> _Activity_: Your job is to transcribe all the records that follow, excluding any pictures.

[Dataset entries]
--

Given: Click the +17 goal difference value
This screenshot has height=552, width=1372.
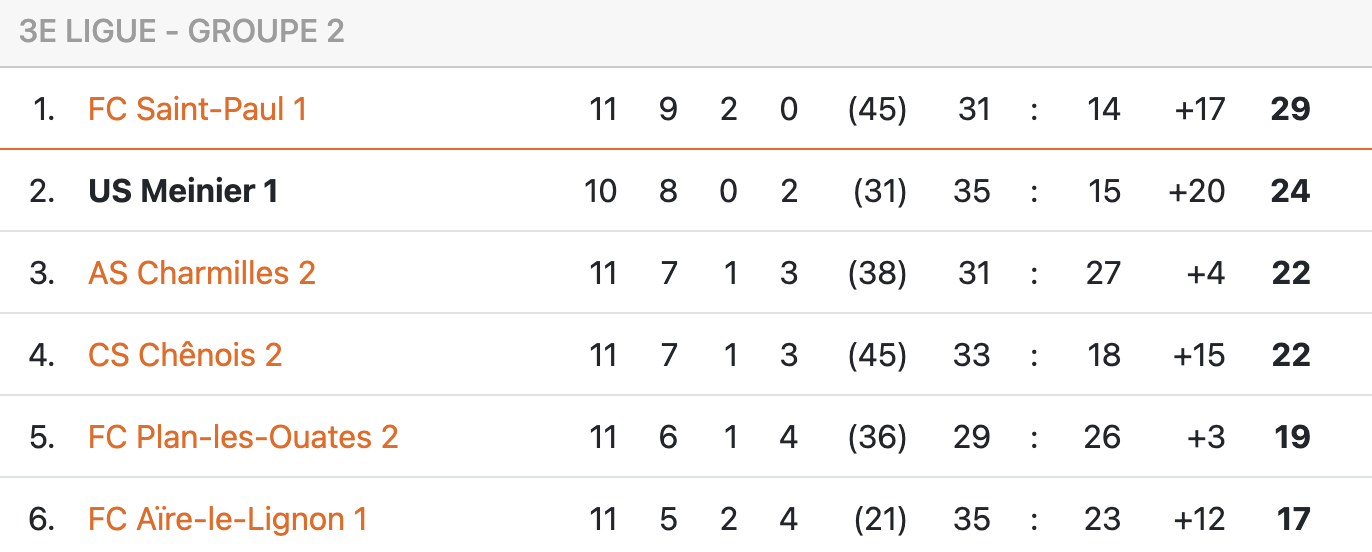Looking at the screenshot, I should point(1199,109).
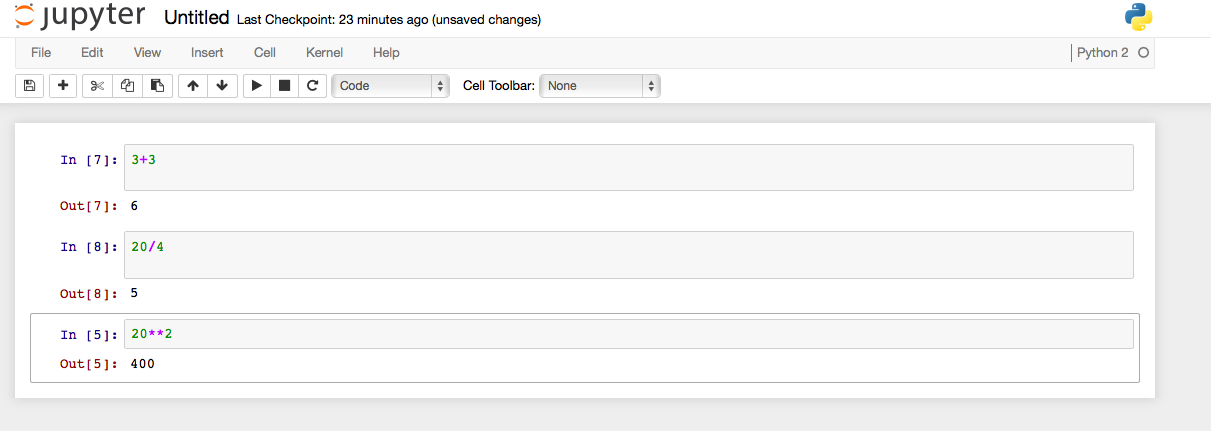The width and height of the screenshot is (1211, 431).
Task: Move the selected cell down
Action: (222, 86)
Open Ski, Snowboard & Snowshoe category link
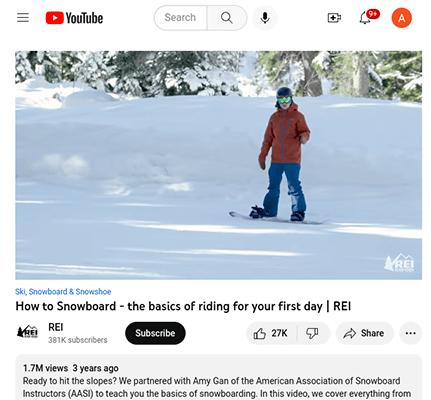 coord(63,292)
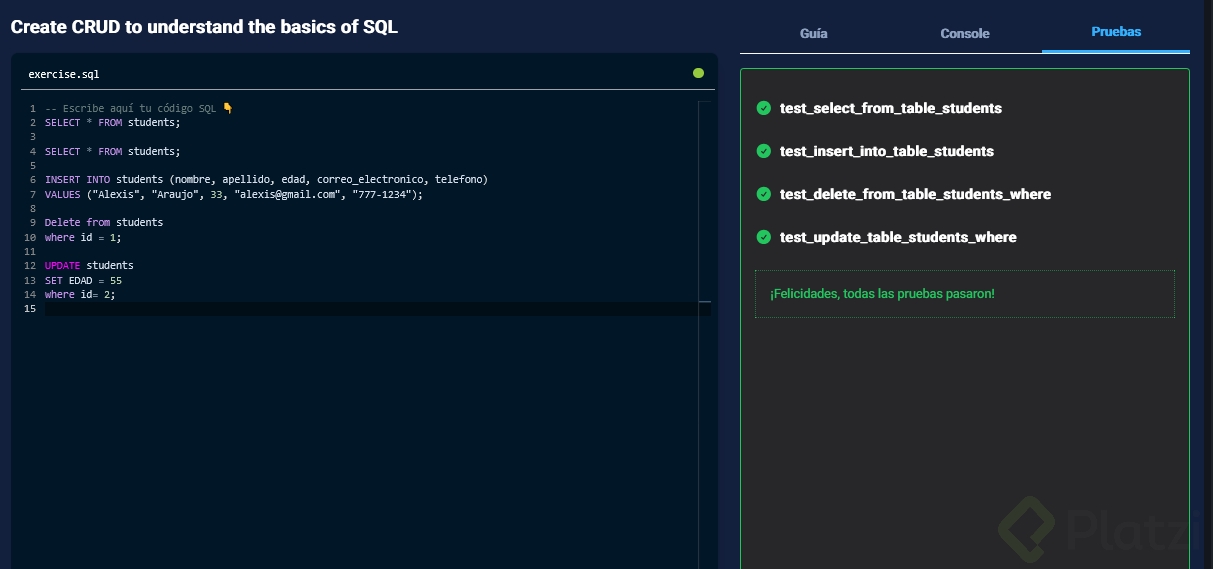
Task: Open test_delete_from_table_students_where test result
Action: [915, 194]
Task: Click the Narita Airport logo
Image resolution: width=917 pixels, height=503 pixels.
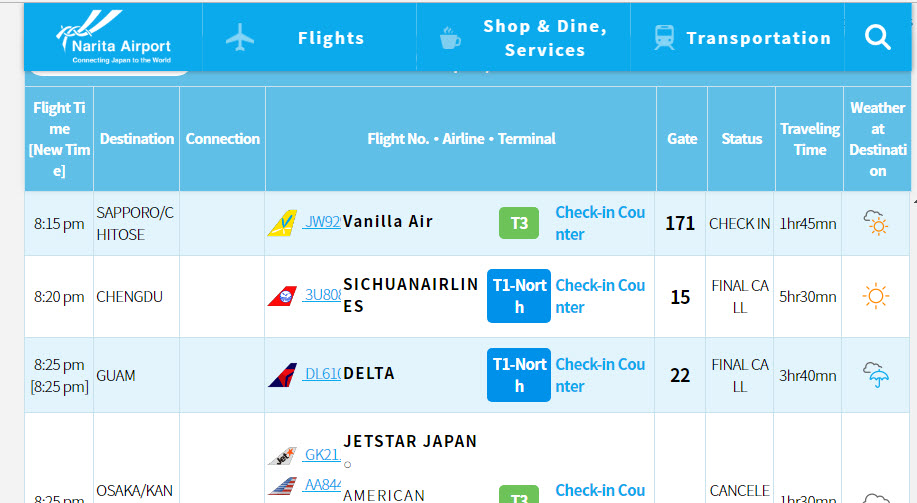Action: pyautogui.click(x=113, y=37)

--

> _Answer section_:
Given: Click the +17 goal difference value
This screenshot has height=552, width=1372.
Looking at the screenshot, I should point(1199,109).
The width and height of the screenshot is (1211, 431).
Task: Move the selected cell down
Action: (222, 86)
Open Ski, Snowboard & Snowshoe category link
 coord(63,292)
Task: Open test_delete_from_table_students_where test result
Action: [915, 194]
Task: Click the Narita Airport logo
Image resolution: width=917 pixels, height=503 pixels.
Action: pyautogui.click(x=113, y=37)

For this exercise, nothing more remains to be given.